### What needs to be done:
Line by line, set down the following material again exactly.

### Material supplied:
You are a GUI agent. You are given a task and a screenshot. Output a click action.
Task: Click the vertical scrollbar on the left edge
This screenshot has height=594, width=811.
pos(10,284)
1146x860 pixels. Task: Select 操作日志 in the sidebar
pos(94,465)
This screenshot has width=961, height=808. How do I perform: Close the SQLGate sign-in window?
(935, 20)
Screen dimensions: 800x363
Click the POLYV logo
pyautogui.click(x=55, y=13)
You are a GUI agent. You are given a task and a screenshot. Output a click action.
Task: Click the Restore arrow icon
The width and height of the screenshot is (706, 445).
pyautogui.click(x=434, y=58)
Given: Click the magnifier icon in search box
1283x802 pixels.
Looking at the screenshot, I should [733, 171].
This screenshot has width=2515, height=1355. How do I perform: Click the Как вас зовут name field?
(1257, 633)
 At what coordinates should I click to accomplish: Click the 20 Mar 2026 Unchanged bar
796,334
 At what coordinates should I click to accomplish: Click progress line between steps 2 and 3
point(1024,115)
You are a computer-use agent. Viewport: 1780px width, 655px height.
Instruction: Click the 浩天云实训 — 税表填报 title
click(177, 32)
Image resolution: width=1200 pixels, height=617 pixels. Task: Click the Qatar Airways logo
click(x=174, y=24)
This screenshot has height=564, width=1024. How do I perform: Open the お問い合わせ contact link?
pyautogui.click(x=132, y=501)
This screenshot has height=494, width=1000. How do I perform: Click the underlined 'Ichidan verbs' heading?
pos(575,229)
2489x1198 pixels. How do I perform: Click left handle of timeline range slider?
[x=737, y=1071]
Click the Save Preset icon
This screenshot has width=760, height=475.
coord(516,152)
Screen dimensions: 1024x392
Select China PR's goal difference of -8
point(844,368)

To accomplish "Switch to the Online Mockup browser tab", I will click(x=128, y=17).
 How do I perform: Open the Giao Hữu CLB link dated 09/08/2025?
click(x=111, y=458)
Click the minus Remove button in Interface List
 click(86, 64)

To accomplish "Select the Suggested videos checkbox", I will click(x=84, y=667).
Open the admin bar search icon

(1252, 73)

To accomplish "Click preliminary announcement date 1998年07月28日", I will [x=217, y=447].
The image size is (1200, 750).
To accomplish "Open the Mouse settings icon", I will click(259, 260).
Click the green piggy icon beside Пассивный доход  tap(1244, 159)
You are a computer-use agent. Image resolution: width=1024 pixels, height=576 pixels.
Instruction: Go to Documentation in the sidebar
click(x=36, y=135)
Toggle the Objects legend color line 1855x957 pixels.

### Answer area:
You are a GUI agent. You are given a task and a screenshot. Output a click action.
Task: Click the vertical scrollbar on the left edge
This screenshot has height=594, width=811.
pos(10,284)
1146x860 pixels. Task: Select 操作日志 in the sidebar
pos(94,465)
This screenshot has width=961, height=808. How do I perform: Close the SQLGate sign-in window?
(935, 20)
Screen dimensions: 800x363
Click the POLYV logo
pyautogui.click(x=55, y=13)
You are a GUI agent. You are given a task and a screenshot. Output a click action.
Task: Click the Restore arrow icon
The width and height of the screenshot is (706, 445).
pyautogui.click(x=434, y=58)
Given: Click the magnifier icon in search box
1283x802 pixels.
Looking at the screenshot, I should [733, 171].
This screenshot has width=2515, height=1355. How do I perform: Click the Как вас зовут name field?
(1257, 633)
 At what coordinates should I click to accomplish: Click the 20 Mar 2026 Unchanged bar
796,334
 At what coordinates should I click to accomplish: Click progress line between steps 2 and 3
point(1024,115)
You are a computer-use agent. Viewport: 1780px width, 655px height.
Instruction: Click the 浩天云实训 — 税表填报 title
click(177, 32)
Image resolution: width=1200 pixels, height=617 pixels. Task: Click the Qatar Airways logo
click(x=174, y=24)
This screenshot has height=564, width=1024. How do I perform: Open the お問い合わせ contact link?
pyautogui.click(x=132, y=501)
This screenshot has height=494, width=1000. How do I perform: Click the underlined 'Ichidan verbs' heading?
pos(575,229)
2489x1198 pixels. How do I perform: Click left handle of timeline range slider?
[x=737, y=1071]
Click the Save Preset icon
This screenshot has width=760, height=475.
coord(516,152)
Screen dimensions: 1024x392
Select China PR's goal difference of -8
point(844,368)

To accomplish "Switch to the Online Mockup browser tab", I will click(x=128, y=17).
 How do I perform: Open the Giao Hữu CLB link dated 09/08/2025?
click(x=111, y=458)
Click the minus Remove button in Interface List
 click(86, 64)

To accomplish "Select the Suggested videos checkbox", I will click(x=84, y=667).
Open the admin bar search icon

(1252, 73)

To accomplish "Click preliminary announcement date 1998年07月28日", I will [x=217, y=447].
The image size is (1200, 750).
To accomplish "Open the Mouse settings icon", I will click(259, 260).
Click the green piggy icon beside Пассивный доход  tap(1244, 159)
You are a computer-use agent. Image resolution: width=1024 pixels, height=576 pixels.
Instruction: Go to Documentation in the sidebar
click(x=36, y=135)
Toggle the Objects legend color line 1855x957 pixels.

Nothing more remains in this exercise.